## EXTRAIT DU DOCUMENT
********************

Quand les cellules cancéreuses nous parlent du cancer…

Photo : Université de Sherbrooke

Avec les récents progrès de la recherche scientifique, il n’est pas inhabituel de s’interroger sur la médecine de demain. Avec un nombre de cancers sans cesse croissant, il est urgent d’améliorer les traitements offerts aux patients. L’approfondissement des connaissances en cancérologie a permis une évolution des traitements existants. Dans cette suite logique, un nouveau concept a vu le jour depuis quelques années : un traitement adapté non seulement à la maladie mais surtout au patient. C’est la médecine personnalisée.

Cette nouvelle approche est basée sur une meilleure compréhension de l’unité fonctionnelle à l’origine de tout organisme, la « cellule ». La cellule peut être perçue comme une usine à plusieurs secteurs d’activités, appelés « compartiments cellulaires ». Pour assurer le bon fonctionnement de cette usine, il faut que chaque tâche soit réalisée et coordonnée de façon précise, et propre à son secteur. Parmi les maîtres d’œuvre de ces tâches, on retrouve les « protéines ».

La dérégulation des protéines : un désastre !

Schéma 1. Du gène à la protéine (cellule de gauche) et différents types de « mutations » (*) sur les gènes 1, 2 et 3 (cellule de droite).

Schéma 1. Du gène à la protéine (cellule de gauche) et différents types de « mutations » (*) sur les gènes 1, 2 et 3 (cellule de droite).

********************

## JEU DE DONNÉES
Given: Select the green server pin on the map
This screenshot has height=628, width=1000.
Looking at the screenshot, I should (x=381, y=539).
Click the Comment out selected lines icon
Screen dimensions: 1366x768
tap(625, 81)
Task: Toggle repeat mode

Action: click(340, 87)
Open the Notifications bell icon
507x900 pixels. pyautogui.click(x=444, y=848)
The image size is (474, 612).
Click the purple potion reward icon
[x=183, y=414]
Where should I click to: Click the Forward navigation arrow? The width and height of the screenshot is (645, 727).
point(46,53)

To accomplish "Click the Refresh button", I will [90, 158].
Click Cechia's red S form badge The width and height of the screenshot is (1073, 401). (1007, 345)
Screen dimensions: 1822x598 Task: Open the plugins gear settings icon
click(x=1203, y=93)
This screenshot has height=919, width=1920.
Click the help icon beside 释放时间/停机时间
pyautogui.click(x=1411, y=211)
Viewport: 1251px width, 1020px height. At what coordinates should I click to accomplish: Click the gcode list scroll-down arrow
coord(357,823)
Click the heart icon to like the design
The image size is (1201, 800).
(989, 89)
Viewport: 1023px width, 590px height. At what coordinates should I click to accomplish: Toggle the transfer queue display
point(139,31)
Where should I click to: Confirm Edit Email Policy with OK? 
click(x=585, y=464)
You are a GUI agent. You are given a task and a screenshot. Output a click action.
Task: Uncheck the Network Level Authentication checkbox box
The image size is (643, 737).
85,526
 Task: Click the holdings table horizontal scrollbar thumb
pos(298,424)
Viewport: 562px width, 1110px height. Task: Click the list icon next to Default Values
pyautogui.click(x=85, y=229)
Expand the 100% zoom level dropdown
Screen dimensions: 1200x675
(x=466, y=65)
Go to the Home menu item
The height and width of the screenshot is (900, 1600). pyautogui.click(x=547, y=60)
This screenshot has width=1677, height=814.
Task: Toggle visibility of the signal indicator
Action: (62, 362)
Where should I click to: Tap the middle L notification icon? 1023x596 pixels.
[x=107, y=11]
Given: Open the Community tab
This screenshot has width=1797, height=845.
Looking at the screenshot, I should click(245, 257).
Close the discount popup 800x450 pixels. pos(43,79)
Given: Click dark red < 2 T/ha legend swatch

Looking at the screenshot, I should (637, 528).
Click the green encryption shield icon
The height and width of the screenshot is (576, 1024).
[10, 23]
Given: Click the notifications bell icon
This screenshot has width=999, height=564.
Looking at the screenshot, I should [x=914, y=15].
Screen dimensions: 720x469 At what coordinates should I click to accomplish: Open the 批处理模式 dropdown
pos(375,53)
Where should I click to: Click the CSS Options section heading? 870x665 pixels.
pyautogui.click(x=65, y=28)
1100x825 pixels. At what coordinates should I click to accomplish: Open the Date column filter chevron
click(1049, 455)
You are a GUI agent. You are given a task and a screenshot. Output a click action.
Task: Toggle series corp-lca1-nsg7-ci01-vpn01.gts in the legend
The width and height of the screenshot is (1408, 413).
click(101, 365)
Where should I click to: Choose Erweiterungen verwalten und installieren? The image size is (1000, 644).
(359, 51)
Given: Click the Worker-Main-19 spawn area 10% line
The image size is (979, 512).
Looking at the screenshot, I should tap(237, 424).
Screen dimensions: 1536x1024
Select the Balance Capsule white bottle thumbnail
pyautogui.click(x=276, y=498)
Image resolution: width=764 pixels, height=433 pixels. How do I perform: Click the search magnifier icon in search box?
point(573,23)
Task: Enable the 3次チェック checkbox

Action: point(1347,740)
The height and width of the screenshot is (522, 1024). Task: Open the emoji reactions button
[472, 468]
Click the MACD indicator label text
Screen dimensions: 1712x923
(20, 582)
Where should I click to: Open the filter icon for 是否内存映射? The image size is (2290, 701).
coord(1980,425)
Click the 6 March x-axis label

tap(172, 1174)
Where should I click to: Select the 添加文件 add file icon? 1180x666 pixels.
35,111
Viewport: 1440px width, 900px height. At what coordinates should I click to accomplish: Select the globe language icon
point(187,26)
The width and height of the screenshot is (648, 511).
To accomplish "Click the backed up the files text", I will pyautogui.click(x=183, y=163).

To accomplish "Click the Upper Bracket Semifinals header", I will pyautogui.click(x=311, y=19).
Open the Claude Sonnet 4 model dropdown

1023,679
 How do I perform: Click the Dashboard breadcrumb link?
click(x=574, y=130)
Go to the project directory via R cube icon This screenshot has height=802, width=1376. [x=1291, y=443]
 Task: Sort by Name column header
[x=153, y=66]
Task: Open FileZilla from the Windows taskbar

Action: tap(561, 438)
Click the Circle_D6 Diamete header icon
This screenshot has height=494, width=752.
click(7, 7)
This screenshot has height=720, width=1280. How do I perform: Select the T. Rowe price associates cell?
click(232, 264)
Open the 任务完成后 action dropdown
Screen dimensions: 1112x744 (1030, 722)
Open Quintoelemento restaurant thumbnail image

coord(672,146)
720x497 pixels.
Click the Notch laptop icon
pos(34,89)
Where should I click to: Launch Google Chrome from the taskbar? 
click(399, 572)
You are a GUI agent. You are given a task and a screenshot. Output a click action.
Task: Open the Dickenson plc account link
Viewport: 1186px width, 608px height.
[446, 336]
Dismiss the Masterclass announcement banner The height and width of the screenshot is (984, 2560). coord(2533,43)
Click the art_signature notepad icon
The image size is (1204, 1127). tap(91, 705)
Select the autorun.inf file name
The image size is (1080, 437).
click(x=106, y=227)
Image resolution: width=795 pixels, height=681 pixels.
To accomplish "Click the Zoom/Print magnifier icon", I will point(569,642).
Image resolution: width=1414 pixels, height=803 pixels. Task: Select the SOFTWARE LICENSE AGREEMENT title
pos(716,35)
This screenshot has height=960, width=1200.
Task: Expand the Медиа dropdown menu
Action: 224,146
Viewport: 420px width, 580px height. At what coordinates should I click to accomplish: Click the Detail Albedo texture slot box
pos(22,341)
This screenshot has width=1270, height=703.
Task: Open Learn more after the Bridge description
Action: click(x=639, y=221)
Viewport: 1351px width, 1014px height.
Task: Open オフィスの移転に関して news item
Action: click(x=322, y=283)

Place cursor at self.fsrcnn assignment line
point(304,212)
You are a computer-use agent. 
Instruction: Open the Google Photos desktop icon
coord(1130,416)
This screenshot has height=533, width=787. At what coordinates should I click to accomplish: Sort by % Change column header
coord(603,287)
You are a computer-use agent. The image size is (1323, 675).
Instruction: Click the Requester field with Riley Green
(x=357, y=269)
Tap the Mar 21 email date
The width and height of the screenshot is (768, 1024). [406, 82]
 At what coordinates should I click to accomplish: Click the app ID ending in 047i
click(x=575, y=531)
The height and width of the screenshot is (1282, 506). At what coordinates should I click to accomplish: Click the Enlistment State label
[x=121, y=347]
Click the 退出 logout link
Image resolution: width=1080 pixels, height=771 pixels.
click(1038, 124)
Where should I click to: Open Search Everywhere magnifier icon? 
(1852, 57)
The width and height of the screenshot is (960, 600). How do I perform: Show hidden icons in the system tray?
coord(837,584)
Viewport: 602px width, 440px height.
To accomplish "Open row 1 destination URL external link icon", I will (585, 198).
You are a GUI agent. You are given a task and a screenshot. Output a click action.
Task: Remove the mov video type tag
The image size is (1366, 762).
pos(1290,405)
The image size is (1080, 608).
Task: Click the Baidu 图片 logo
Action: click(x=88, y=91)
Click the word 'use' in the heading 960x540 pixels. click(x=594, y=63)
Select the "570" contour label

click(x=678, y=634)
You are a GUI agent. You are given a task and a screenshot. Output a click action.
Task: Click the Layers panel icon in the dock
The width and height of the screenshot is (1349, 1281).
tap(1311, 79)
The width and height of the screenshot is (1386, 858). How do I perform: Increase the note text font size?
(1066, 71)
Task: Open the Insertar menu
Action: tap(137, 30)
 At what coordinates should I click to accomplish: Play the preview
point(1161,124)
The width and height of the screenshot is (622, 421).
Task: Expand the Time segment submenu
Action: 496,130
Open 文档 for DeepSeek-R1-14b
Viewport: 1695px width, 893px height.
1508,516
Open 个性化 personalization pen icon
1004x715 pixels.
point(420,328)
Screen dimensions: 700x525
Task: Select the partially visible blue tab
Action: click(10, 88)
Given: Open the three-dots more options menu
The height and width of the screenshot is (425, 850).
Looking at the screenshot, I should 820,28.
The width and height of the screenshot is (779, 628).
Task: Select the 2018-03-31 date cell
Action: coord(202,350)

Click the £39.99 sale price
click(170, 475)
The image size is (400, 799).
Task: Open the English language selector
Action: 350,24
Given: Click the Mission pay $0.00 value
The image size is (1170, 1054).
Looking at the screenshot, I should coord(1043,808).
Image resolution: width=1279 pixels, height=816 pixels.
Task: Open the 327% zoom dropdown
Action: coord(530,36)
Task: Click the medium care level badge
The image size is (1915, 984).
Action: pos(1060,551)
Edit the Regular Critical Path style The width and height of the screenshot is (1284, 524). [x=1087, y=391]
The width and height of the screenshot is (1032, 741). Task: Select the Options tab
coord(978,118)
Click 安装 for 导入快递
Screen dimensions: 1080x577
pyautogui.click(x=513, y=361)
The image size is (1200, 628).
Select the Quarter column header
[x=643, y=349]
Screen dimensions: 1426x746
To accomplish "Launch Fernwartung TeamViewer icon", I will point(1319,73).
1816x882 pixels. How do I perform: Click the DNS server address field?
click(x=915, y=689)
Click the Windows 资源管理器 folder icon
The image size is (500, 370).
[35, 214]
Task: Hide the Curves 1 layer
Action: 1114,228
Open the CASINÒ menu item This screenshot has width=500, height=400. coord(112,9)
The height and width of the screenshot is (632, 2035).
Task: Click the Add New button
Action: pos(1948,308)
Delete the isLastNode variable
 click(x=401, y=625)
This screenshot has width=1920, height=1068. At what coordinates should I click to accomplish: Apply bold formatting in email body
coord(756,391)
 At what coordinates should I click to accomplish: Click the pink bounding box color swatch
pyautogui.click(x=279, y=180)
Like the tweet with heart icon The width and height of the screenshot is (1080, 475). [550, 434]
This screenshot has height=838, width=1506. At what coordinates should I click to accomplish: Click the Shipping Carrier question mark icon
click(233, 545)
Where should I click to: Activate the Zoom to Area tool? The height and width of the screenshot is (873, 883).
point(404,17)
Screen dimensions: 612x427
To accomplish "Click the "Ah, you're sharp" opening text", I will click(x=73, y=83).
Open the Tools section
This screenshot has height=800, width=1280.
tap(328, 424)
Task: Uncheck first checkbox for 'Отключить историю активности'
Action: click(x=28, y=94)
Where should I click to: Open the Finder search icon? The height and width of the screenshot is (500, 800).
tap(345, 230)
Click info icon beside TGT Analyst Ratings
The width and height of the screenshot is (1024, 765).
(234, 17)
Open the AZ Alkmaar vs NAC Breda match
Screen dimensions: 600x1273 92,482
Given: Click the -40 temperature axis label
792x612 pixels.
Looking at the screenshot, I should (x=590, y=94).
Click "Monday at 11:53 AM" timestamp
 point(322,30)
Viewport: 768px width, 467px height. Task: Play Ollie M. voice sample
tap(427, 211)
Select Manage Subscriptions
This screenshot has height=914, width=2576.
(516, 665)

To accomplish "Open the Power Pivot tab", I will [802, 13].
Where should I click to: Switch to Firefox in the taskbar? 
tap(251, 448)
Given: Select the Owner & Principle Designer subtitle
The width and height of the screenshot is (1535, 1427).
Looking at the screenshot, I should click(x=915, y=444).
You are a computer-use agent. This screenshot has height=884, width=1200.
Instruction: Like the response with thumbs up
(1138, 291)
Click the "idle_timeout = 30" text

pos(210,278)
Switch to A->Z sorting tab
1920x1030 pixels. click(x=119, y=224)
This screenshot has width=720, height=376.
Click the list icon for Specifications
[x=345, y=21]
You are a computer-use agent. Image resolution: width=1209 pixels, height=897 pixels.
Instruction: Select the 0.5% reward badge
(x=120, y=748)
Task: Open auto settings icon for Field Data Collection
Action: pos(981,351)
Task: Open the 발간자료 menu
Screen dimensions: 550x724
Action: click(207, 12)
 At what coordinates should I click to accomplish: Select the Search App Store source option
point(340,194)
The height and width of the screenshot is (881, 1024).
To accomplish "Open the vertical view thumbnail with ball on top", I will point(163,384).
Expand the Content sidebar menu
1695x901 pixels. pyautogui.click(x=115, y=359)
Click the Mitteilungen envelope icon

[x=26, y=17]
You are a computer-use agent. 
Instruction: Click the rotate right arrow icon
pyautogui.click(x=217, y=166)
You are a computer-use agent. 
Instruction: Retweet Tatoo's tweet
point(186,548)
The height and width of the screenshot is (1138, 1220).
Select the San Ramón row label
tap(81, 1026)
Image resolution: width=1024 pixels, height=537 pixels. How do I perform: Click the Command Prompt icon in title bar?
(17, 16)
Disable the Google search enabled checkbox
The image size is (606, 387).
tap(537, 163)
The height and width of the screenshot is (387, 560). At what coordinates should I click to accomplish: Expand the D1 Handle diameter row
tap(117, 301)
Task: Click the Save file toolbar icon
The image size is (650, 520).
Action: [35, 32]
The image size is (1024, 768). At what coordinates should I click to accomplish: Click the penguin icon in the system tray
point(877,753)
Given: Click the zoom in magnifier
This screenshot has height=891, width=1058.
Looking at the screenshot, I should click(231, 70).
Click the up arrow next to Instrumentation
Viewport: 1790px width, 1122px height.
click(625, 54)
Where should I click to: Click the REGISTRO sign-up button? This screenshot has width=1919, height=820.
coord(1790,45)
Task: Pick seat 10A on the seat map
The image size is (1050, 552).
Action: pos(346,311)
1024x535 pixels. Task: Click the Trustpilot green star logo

********************

## EXERCICES
(a) Indiquez si chacun de ces énoncés concorde avec le texte sur la médecine personnalisée, en répondant par oui ou non et en citant les mots décisifs du texte : (i) la médecine personnalisée adapte le traitement surtout au patient ; (ii) le nombre de cancers est en baisse ; (iii) les compartiments cellulaires sont présentés comme les secteurs d'activités d'une usine.
(b) Rédigez la suite du texte sur la médecine personnalisée, à partir de sa dernière phrase.
Les données ne servent pas ici.

## CORRIGÉ
(a)
(i) Oui : “un traitement adapté non seulement à la maladie mais surtout au patient”.
(ii) Non : “Avec un nombre de cancers sans cesse croissant”.
(iii) Oui : “La cellule peut être perçue comme une usine à plusieurs secteurs d’activités, appelés « compartiments cellulaires »”.

(b)
Ces protéines sont au nombre de 100 000 dans tout l’organisme et sont issues d’environ 30 000 gènes. Chaque protéine a une fonction qui lui est propre et spécifique à sa localisation dans la cellule. De plus, la présence d’une protéine dans une cellule dépend de la fonction générale de cette cellule: une cellule du cœur n’aura pas les mêmes protéines qu’une cellule du cerveau. Ces spécificités constituent les « biomarqueurs protéiques ».

À la suite d’une anomalie sur un gène, appelée mutation, l’usine cellulaire est dérégulée et la présence (1), la localisation (2) ou la quantité (3) d’une protéine peut changer. Bien que de multiples mécanismes de régulation permettent de contrôler ces anomalies, la cellule peut alors devenir cancéreuse. C’est ce qui se produit notamment dans le deuxième cancer le plus meurtrier au Canada : le cancer colorectal.

Découverte des biomarqueurs protéiques : en route vers une solution ?

Comme dans la majorité des cancers, plusieurs stades d’évolution, de 1 à 4 selon la sévérité, sont observés dans le cancer colorectal. Ces stades dépendent de la taille de la tumeur et de la présence ou non de cellules cancéreuses dans d’autres organes initialement sains, les « métastases ». La diversité des stades du cancer colorectal a mené l’équipe du Professeur François-Michel Boisvert, chercheur au sein du Département d’anatomie et de biologie cellulaire de l’Université de Sherbrooke, à étudier les protéines de différents sous-types et stades du cancer colorectal.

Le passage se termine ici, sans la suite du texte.